▸ Work task 1
Answer these questions from the article on passport sex markers:
(a) Since when has the gender-neutral X marker been available?
(b) Which court issued a preliminary injunction against the government in June?
(c) What is the name of the online community that posted advice on its Facebook page?
▸ Work task 2
In the article on passport sex markers, take the part that opens with the words containing "The agency said" and closes with "original birth certificate.", and switch "January" to "February".

The agency said that new or renewing Trusted Traveler Program enrollees will be required to choose male or female designations to complete their applications.
“An applicant’s choice of sex,” it said, “is not criteria for an applicant’s admission into the U.S.”
Under executive order 14168, the Trump administration in January directed that passports reflect a person’s sex only as what was listed on their original birth certificate.
The U.S. District Court for the District of Massachusetts issued a preliminary injunction against the government in June. The administration last month asked the Supreme Court to issue a stay against the injunction.
Passports held by travelers who use the “X” marker will remain valid until their expiration date, the State Department said in a statement on Monday, though it’s not clear what happens once those passports expire.
The department said this year that it would stop issuing passports with the gender-neutral X marker, which has been available since April 2022.
“U.S. passport applicants must indicate on the passport application their binary, biological sex at birth, either male or female,” the statement said.
Airlines for America, a trade association that represents the country’s biggest airlines, said in a statement that its “member carriers comply with all federal rules, regulations and executive orders and are prepared to fully abide” by the new designations.
L.G.B.T.Q. support groups said it’s too early to say how the new rule for airlines will play out for travelers who identify with the “X” marker.
“The purpose and effect of these policy changes are to cause panic and division,” said Andy Izenson, senior legal director for the Chosen Family Law Center, a nonprofit L.G.B.T.Q. support group.
“The practical impact on the day-to-day experience of individual transgender people trying to go through an airport is hard to predict at this stage,” they added, noting that it’s unclear which agency or groups will be enforcing the rule.
An online community that supports L.G.B.T.Q.+ families, called Mama Bears, posted advice on its Facebook page: “Know that you have a right to travel — this is a data issue, not a ban.”
In the early 1990s, the State Department first allowed transgender people to change their sex marker if they provided evidence that they had undergone transition surgery.
In 2021, the State Department said that U.S. passport applicants could self-select their gender and no longer had to submit any medical documentation, even if their selected gender differed from their identity documents.
Johnny Diaz is a reporter for The Times covering breaking news from Miami.

▸ Information supplied
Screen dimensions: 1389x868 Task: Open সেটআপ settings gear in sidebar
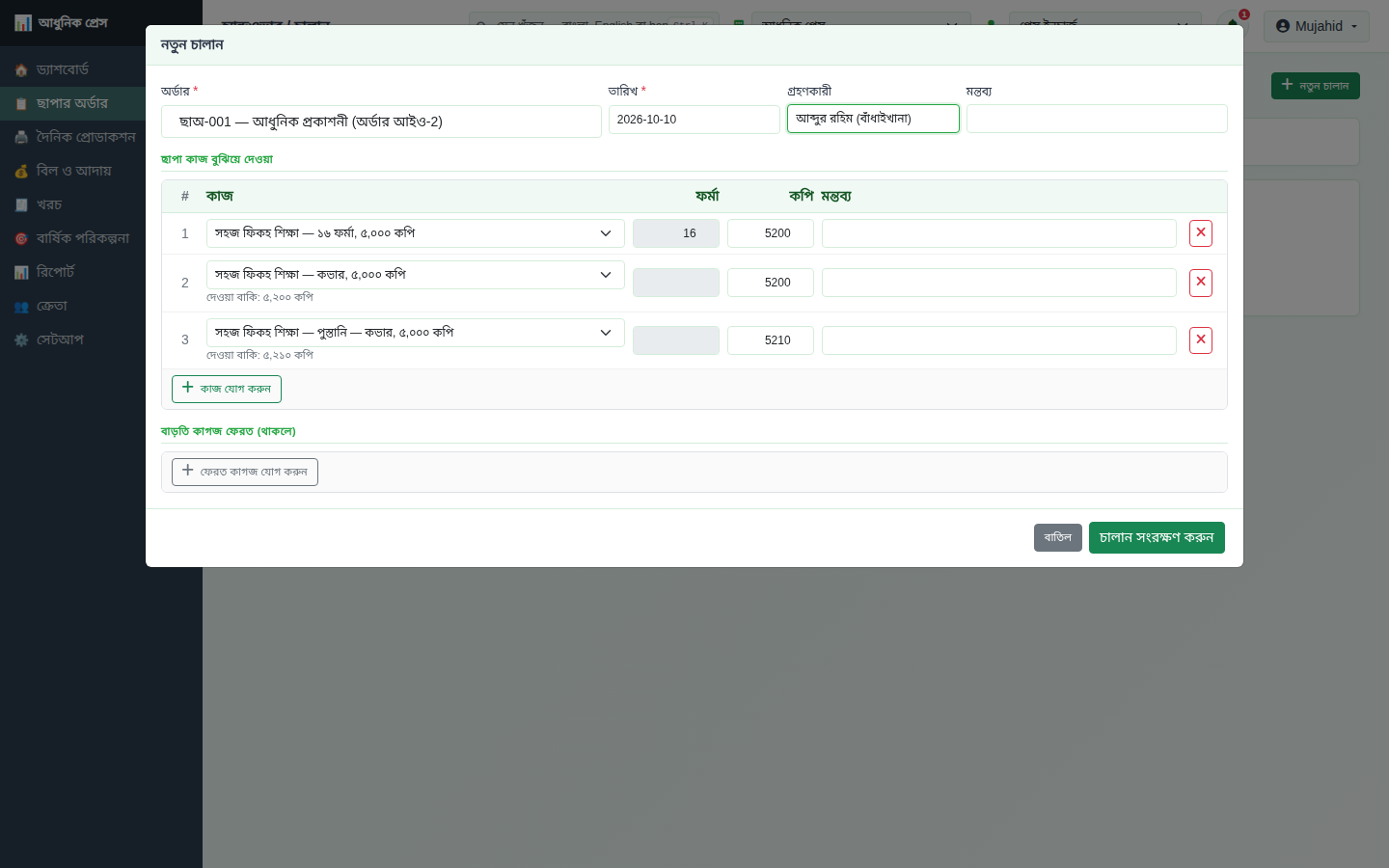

▸ Task response 1
(a) Since April 2022.
(b) The U.S. District Court for the District of Massachusetts.
(c) Mama Bears.

▸ Task response 2
The agency said that new or renewing Trusted Traveler Program enrollees will be required to choose male or female designations to complete their applications.
“An applicant’s choice of sex,” it said, “is not criteria for an applicant’s admission into the U.S.”
Under executive order 14168, the Trump administration in February directed that passports reflect a person’s sex only as what was listed on their original birth certificate.